ROMA - Gli operatori del gioco, in Olanda, non intervengono abbastanza per aiutare i giocatori con comportamenti problematici. Lo sostiene l'ente regolatore, la Ksa, dopo aver condotto uno studio su un campione di 139 giocatori problematici in cura presso la ong Agog. Sebbene gli operatori siano tenuti a intervenire in caso di segnali di gioco problematico, la ricerca suggerisce che ciò raramente avviene in modo efficace. Circa il 68% degli intervistati ha dichiarato di non essere mai stato contattato personalmente e l'83% non ha mai ricevuto un divieto d'ingresso o di gioco. Di coloro che hanno ricevuto un divieto, la metà è passata a un altro operatore. 

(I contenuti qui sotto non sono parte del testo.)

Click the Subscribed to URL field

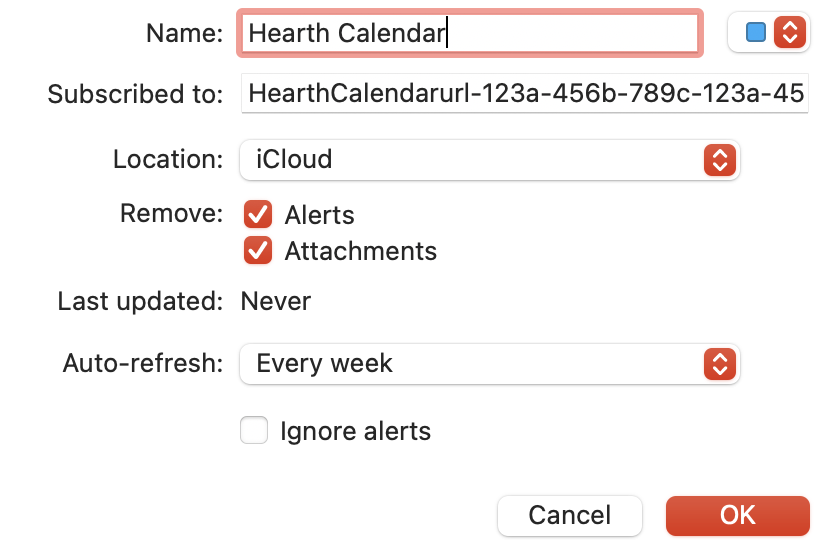tap(524, 94)
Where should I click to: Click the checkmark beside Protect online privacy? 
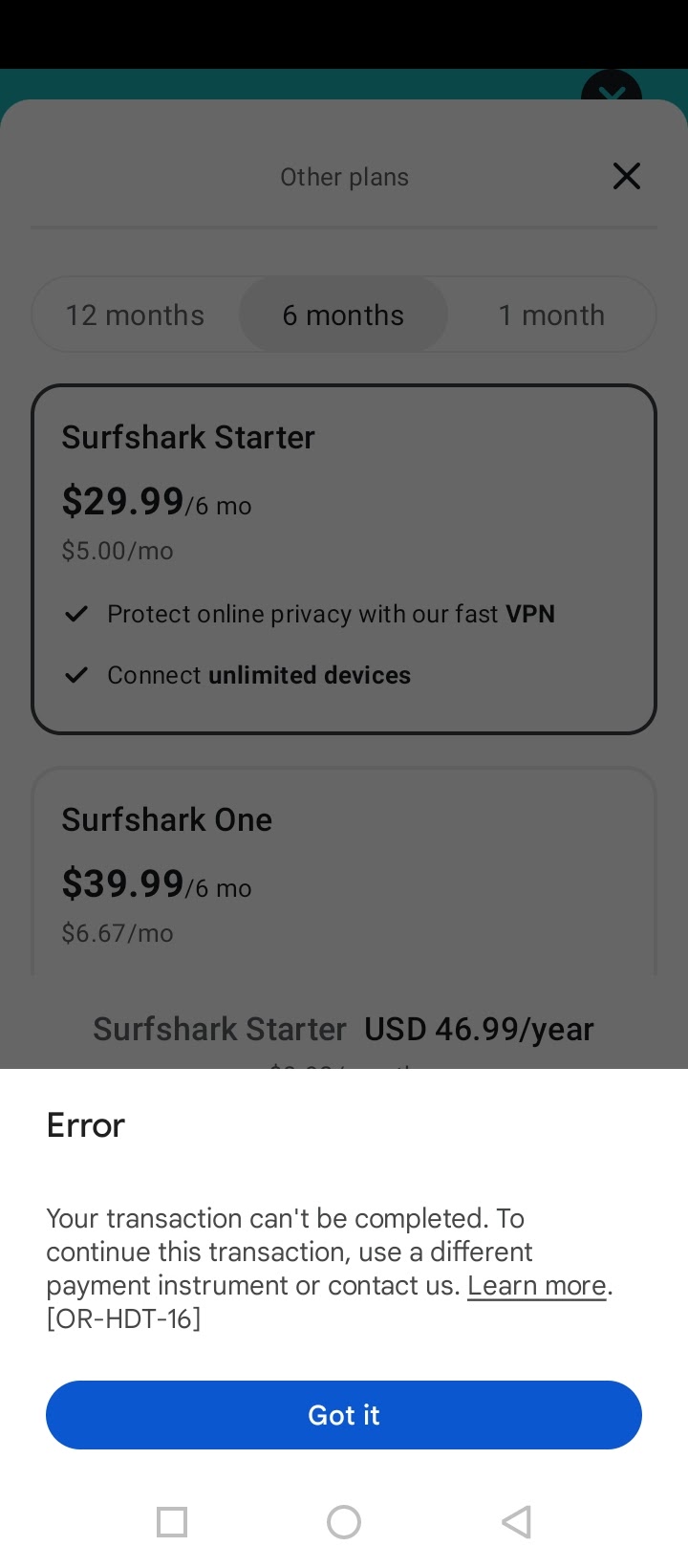tap(76, 614)
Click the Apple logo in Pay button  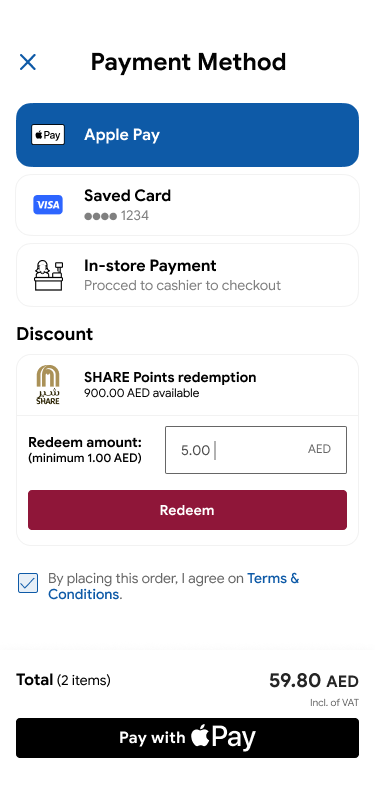[x=200, y=736]
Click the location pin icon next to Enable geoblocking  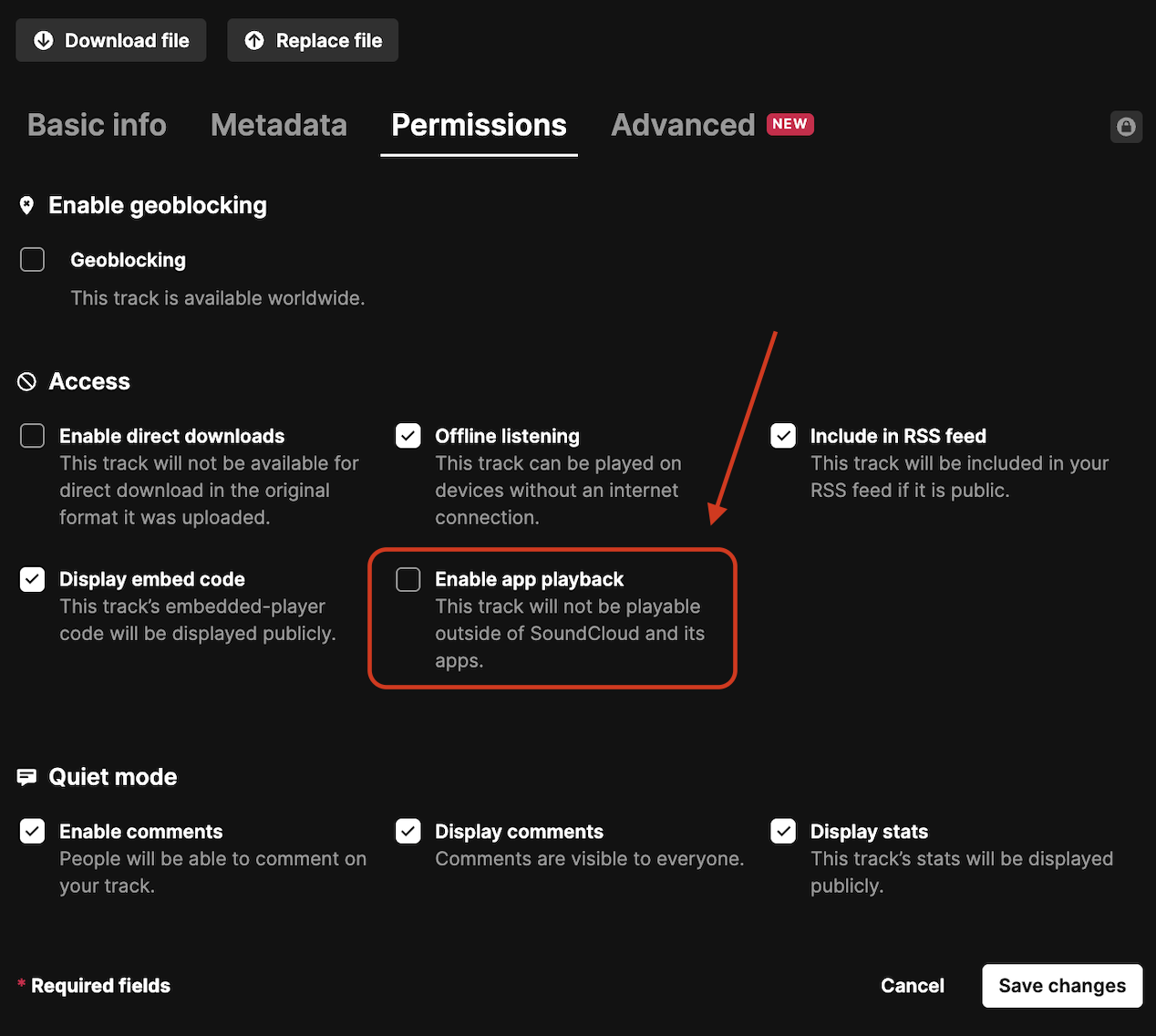pyautogui.click(x=26, y=205)
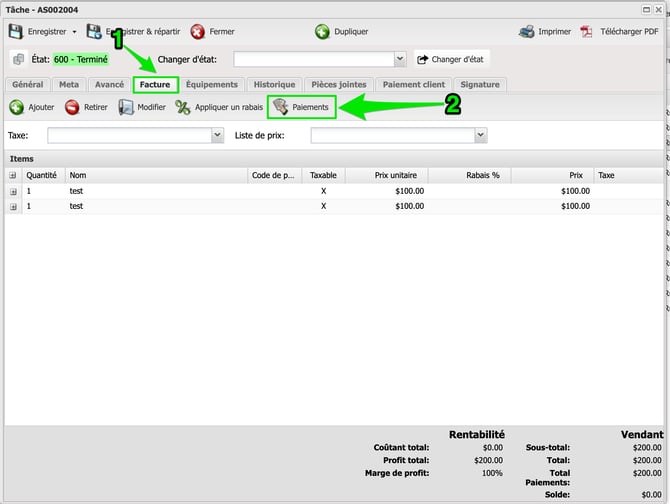
Task: Click the green Dupliquer icon
Action: (x=323, y=32)
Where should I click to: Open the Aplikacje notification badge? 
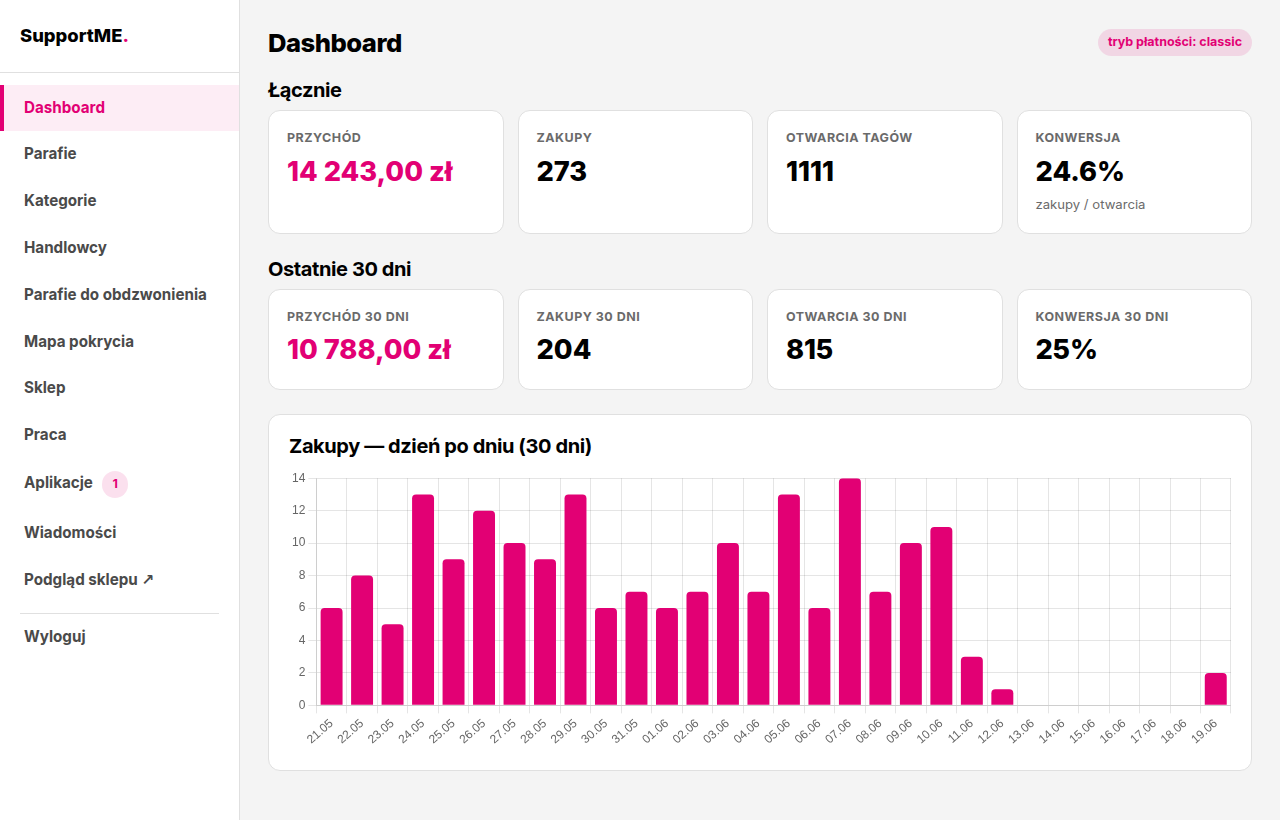tap(115, 484)
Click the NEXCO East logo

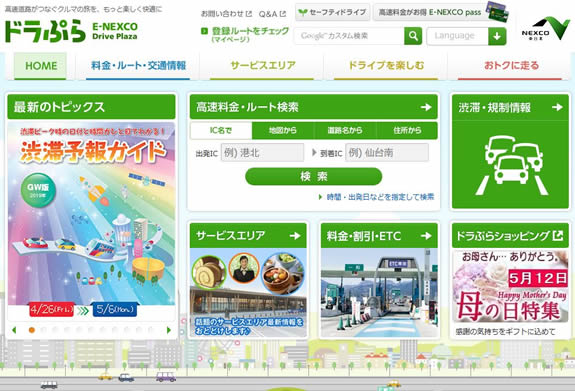546,28
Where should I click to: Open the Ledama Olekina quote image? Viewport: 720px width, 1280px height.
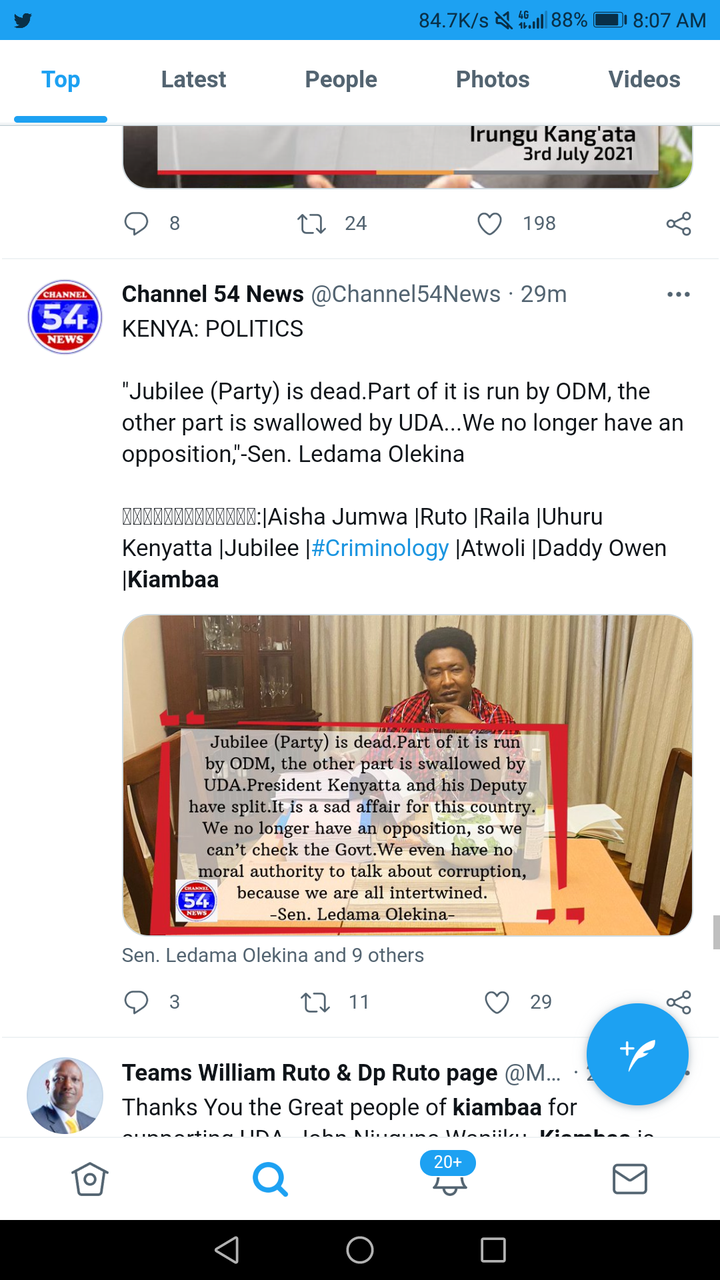point(407,775)
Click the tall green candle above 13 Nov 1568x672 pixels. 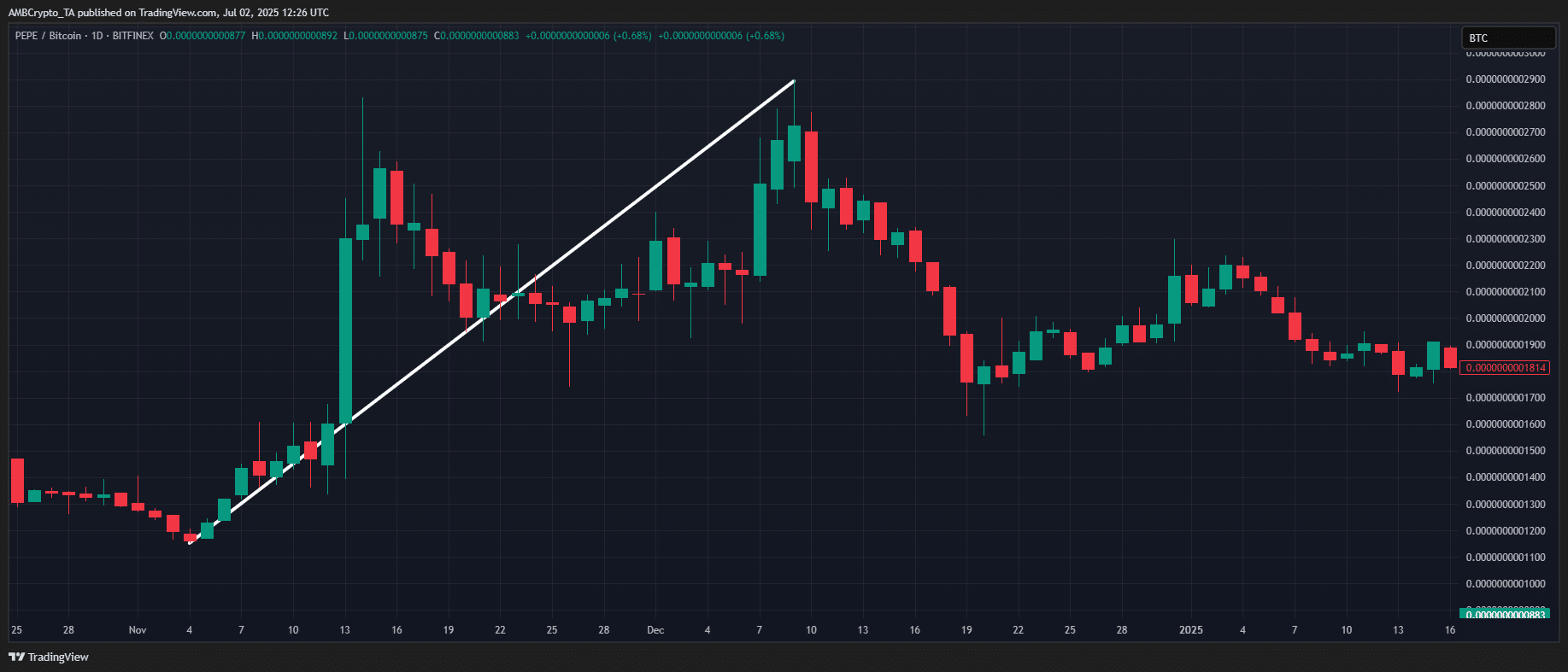(x=345, y=330)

Come riporta Focus Gaming News, la Ksa ha precisato che il campione di questo studio non è rappresentativo di tutto il panorama degli utenti problematici in Olanda, ma i dati sono comunque preziosi per capire alcuni comportamenti dei giocatori e le modalità d'intervento degli operatori. Molti intervistati hanno dichiarato aver giocato sia legalmente che illegalmente perché, in passato, non esistevano alternative legali, soprattutto online. Altri giocavano illegalmente perché erano iscritti al registro di autoesclusione Cruks e quindi non avevano più accesso alle piattaforme legali.